> _Work item_
Begin at the line containing "アメ車輸入代行専門店アメサポ (39, 2050)" in the entries below and end at the line containing "Google関係 (19, 2138)"; transcribe that range exactly and nothing outside it.

> _Supplied entries_
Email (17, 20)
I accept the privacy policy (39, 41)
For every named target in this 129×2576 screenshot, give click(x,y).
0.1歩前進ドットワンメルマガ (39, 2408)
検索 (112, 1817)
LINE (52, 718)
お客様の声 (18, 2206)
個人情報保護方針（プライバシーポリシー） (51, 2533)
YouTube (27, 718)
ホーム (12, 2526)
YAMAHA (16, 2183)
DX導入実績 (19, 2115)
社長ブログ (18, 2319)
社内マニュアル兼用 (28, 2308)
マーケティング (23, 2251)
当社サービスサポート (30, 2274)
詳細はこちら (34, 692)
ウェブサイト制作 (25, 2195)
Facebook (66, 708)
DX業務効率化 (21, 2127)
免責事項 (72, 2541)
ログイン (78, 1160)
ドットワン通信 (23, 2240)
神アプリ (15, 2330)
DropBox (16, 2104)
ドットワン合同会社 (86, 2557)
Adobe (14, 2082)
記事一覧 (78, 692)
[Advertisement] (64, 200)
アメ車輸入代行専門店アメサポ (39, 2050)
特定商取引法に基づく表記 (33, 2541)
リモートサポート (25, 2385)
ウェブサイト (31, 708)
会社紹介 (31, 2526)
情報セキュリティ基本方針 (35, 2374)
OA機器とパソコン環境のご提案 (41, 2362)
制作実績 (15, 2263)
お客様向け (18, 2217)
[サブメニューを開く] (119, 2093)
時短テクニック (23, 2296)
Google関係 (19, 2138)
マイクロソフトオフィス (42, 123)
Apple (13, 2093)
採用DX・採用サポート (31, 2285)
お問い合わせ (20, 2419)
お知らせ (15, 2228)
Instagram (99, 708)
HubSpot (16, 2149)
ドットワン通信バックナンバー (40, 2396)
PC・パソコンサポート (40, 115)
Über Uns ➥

> _Result of this exercise_
アメ車輸入代行専門店アメサポ (39, 2050)
特定商取引法に基づく表記 (33, 2541)
リモートサポート (25, 2385)
ウェブサイト (31, 708)
会社紹介 (31, 2526)
情報セキュリティ基本方針 (35, 2374)
OA機器とパソコン環境のご提案 (41, 2362)
制作実績 (15, 2263)
お客様向け (18, 2217)
[サブメニューを開く] (119, 2093)
時短テクニック (23, 2296)
Google関係 (19, 2138)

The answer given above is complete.